• Stated task:
Please rewrite every line of the entries below, changing "Generalized Fermat number" to "Gen. Fermat number" wherever it occurs and keeping everything else the same. Leave out the pictures.

** START OF Supplied material **

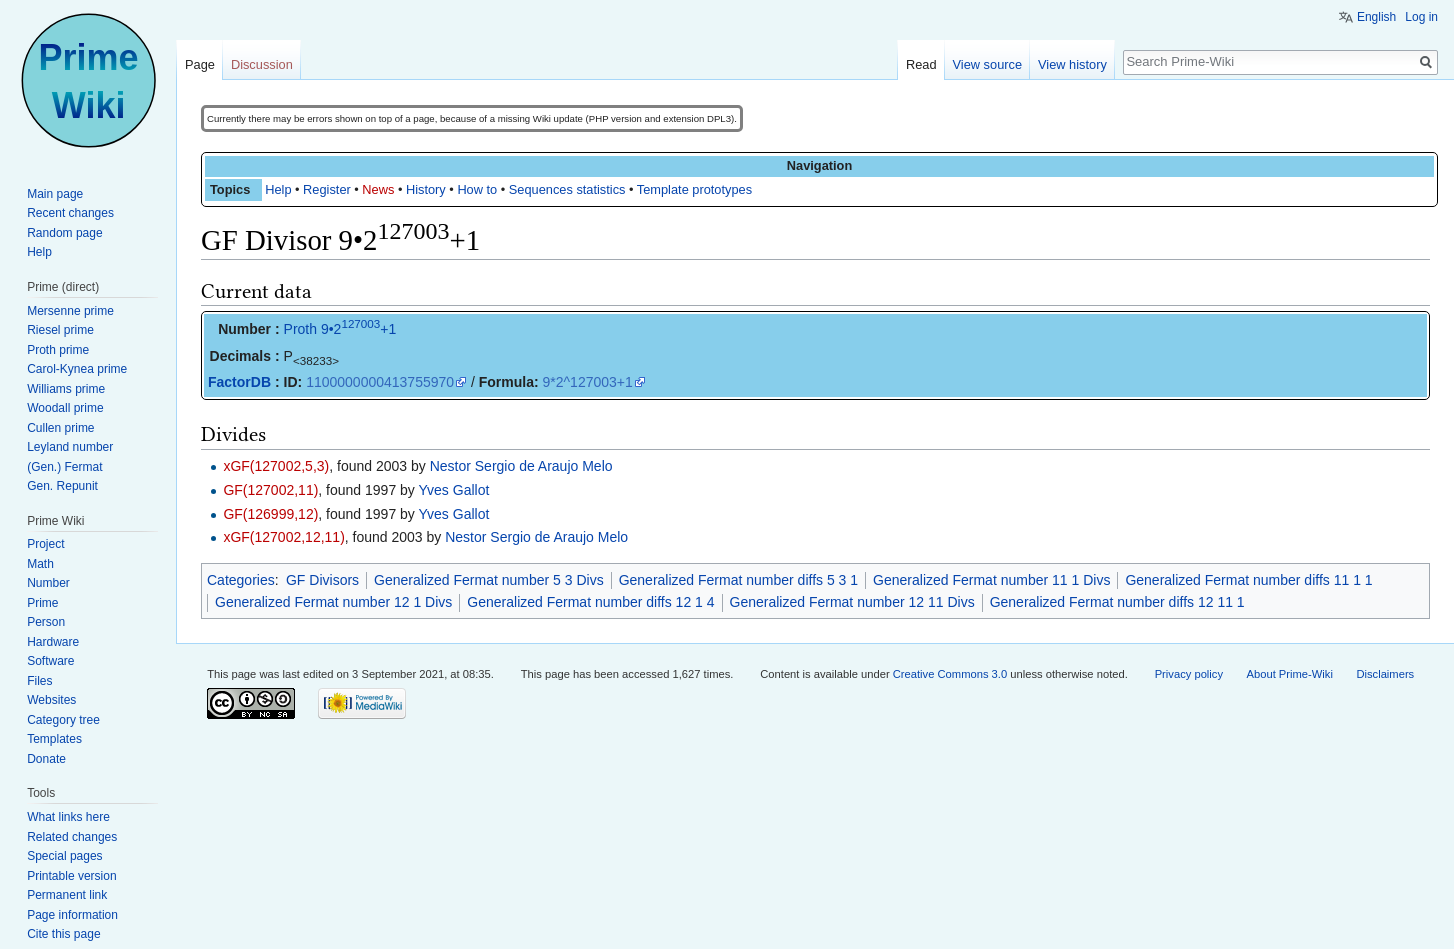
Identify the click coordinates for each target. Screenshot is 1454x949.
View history (1072, 64)
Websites (51, 700)
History (426, 189)
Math (40, 564)
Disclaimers (1385, 674)
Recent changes (70, 213)
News (378, 189)
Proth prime (58, 350)
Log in (1421, 17)
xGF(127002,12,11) (283, 537)
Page (200, 64)
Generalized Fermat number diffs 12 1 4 (590, 602)
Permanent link (67, 895)
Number (48, 583)
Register (327, 189)
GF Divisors (322, 580)
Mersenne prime (70, 311)
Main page (55, 194)
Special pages (64, 856)
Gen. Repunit (62, 486)
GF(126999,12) (270, 514)
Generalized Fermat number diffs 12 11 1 (1117, 602)
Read (921, 64)
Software (50, 661)
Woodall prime (65, 408)
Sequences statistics (567, 189)
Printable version (71, 876)
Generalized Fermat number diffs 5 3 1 (738, 580)
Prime (42, 603)
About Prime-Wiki (1290, 674)
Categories (241, 580)
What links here (68, 817)
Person (46, 622)
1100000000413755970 (380, 382)
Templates (54, 739)
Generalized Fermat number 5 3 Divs (489, 580)
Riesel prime (60, 330)
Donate (46, 759)
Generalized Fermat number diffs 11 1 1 (1248, 580)
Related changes (72, 837)
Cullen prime (60, 428)
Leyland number (70, 447)
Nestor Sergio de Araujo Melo (521, 466)
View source (987, 64)
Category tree (63, 720)
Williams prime (66, 389)
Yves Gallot (454, 490)
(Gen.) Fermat (64, 467)
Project (45, 544)
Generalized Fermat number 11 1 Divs (991, 580)
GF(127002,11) (270, 490)
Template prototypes (694, 189)
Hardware (53, 642)
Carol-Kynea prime (77, 369)
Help (278, 189)
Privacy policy (1189, 674)
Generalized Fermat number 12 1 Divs (333, 602)
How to (477, 189)
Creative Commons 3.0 (950, 674)
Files (39, 681)
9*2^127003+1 (588, 382)
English (1376, 17)
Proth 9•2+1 (340, 329)
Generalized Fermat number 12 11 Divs (852, 602)
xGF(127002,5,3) (276, 466)
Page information (72, 915)
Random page (64, 233)
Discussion (262, 64)
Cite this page (63, 934)
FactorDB (239, 382)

** END OF Supplied material **

• Exercise answer:
Identify the click coordinates for each target. Screenshot is 1454x949.
View history (1072, 64)
Websites (51, 700)
History (426, 189)
Math (40, 564)
Disclaimers (1385, 674)
Recent changes (70, 213)
News (378, 189)
Proth prime (58, 350)
Log in (1421, 17)
xGF(127002,12,11) (283, 537)
Page (200, 64)
Gen. Fermat number diffs 12 1 4 (590, 602)
Permanent link (67, 895)
Number (48, 583)
Register (327, 189)
GF Divisors (322, 580)
Mersenne prime (70, 311)
Main page (55, 194)
Special pages (64, 856)
Gen. Repunit (62, 486)
GF(126999,12) (270, 514)
Gen. Fermat number diffs 12 11 1 (1117, 602)
Read (921, 64)
Software (50, 661)
Woodall prime (65, 408)
Sequences statistics (567, 189)
Printable version (71, 876)
Gen. Fermat number diffs 5 3 1 (738, 580)
Prime (42, 603)
About Prime-Wiki (1290, 674)
Categories (241, 580)
What links here (68, 817)
Person (46, 622)
1100000000413755970 (380, 382)
Templates (54, 739)
Gen. Fermat number 5 3 Divs (489, 580)
Riesel prime (60, 330)
Donate (46, 759)
Gen. Fermat number diffs 11 1 1 (1248, 580)
Related changes (72, 837)
Cullen prime (60, 428)
Leyland number (70, 447)
Nestor Sergio de Araujo Melo (521, 466)
View source (987, 64)
Category tree (63, 720)
Williams prime (66, 389)
Yves Gallot (454, 490)
(Gen.) Fermat (64, 467)
Project (45, 544)
Gen. Fermat number 11 1 Divs (991, 580)
GF(127002,11) (270, 490)
Template prototypes (694, 189)
Hardware (53, 642)
Carol-Kynea prime (77, 369)
Help (278, 189)
Privacy policy (1189, 674)
Gen. Fermat number 12 1 Divs (333, 602)
How to (477, 189)
Creative Commons 3.0 (950, 674)
Files (39, 681)
9*2^127003+1 (588, 382)
English (1376, 17)
Proth 9•2+1 (340, 329)
Gen. Fermat number 12 11 Divs (852, 602)
xGF(127002,5,3) (276, 466)
Page information (72, 915)
Random page (64, 233)
Discussion (262, 64)
Cite this page (63, 934)
FactorDB (239, 382)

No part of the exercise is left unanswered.